On 2/5/07, Bruno Marchal <marchal.domain.name.hidden> wrote:
>
> Hi John,
>
>
> Le 03-févr.-07, à 17:20, John Mikes a écrit :
>
> > Stathis, Bruno,
> >
> > This summary sounds fine if I accept to 'let words go'. Is there a
> > way to
> > 'understand' (=use with comprehension) the 'words' used here without
> > the
> > 'technical' acceptance of the theoretical platform?
>
>
> I am not sure. Avoiding technical acceptance of a theoretical platform
> can be done for presenting result, not really for discussing about
> them.


Before discussing, I want to 'understand' - definitely without first
'accepting' the platform I may discuss.
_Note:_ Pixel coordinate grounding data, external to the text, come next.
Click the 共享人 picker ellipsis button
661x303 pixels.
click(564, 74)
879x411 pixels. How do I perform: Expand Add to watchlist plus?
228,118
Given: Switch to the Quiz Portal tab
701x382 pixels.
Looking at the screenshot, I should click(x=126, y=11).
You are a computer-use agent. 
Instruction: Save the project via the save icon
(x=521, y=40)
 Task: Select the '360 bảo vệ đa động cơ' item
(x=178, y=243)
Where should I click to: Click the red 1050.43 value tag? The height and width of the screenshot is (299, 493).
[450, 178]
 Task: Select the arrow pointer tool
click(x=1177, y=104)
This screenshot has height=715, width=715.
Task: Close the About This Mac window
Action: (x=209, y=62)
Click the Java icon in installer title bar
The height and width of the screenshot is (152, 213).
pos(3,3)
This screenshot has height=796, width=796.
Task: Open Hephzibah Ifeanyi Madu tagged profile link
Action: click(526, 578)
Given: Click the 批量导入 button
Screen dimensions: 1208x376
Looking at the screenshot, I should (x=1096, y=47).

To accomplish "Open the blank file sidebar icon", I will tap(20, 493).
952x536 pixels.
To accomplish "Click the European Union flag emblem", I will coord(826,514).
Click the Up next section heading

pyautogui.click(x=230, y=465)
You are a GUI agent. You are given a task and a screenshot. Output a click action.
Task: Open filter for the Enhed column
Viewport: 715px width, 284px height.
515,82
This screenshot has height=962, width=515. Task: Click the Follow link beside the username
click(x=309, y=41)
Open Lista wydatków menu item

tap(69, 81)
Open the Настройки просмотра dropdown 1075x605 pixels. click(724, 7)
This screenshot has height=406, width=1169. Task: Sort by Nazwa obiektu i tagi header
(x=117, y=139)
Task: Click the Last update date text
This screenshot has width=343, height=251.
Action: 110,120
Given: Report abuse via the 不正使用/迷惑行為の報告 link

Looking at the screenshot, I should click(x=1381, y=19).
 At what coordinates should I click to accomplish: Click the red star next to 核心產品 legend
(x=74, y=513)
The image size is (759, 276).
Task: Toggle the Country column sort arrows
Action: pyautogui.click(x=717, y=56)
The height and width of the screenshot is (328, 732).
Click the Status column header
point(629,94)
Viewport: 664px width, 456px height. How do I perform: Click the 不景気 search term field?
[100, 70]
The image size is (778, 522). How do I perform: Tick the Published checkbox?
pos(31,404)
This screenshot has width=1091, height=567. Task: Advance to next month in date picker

One has to be able to express ideas
for people who do not know them in advance.

> There are sacrosanct 'words' used without explaining them (over and
> > over again?, BUT
> > at least once for the benefit of that newcomer 'alien' who comes from
> > another vista' ,
> > like
> >
> > (absolute?) probability - is there such a thing as probability, the
> > figment that
> > if it happend x times it WILL happen the (X+one)th time as well?
>
>
> This is inductive inference, not probability.


There are probability-discussions going on on 2 lists. aLL FALL into your
term. Do you have an example for probability (as pointed out from a
muiltitude of possible occurrences)?

> combined with
> > the statistical hoax of counting from select members in a limited
> > group the version
> > 'A' models and assuming its 'probability'?
>
>
> That is why to use probability and/or any uncertainty measure we have
> to be clear about the axioms we are willing to admit, at least for the
> sake of some argument.


I do not accept 'axioms', they are postulated to make a theoretical position
feasible. I will come back to this at your 'numbers'.

>
> > observer moment (observer, for that matter), whether the moment is a
> > time-concept
> > in it and the 'observer' must be conscious (btw: identifying
> > 'conscious')
>
>
> The expression "observer moment" has originated with Nick Bostrom, in
> context similar to the doomsday argument. I would call them "first
> person observer moment". I will try to explain how to translate them in
> comp.


Translate it please first into plain English. Without those symbols which
may be looked up in half an hour just to find 8 other ones in the
explanation which then can be looked up to find 5-6 further ones in each and
so on.
this is the reason for my FIRST par question.

>
> > number (in the broader sense, yet applied as real integers) (Btw: are
> > the 'non-Arabic'
> > numbers also numbers? the figments of evolutionary languages
> > alp[habetical or not?
> > Is zero a number? Was not in "Platonia" - a millennium before its
> > invention(?!)
>
>
> Number, by default are the so called "natural number": 0, 1, 2, 3, 4,
> ...
> They correspond to the number of strokes in the following sequence of
> sets:
> { }, { I }, { II }, { III }, { IIII }, { IIIII }, { IIIIII }, {
> IIIIIII }, { IIIIIIII }, etc.


Does that mean that you cannot distinguish whether 3, 30, 101010, 120, 1002,
etcetera, ALL SYMBOLISED BY {III} ???? (plus the unmarked zeroes)
(You did not include the hiatus and position, as number, as I see).
Which would nicely fit into the "Number=God" statement, as infinite
variations of infinite many meanings..

Zero is a number by definition. But this is just a question of
> definition. For the Greeks number begins with three. Like the adjective
> "numerous" still rarely applies when only two things are referred too.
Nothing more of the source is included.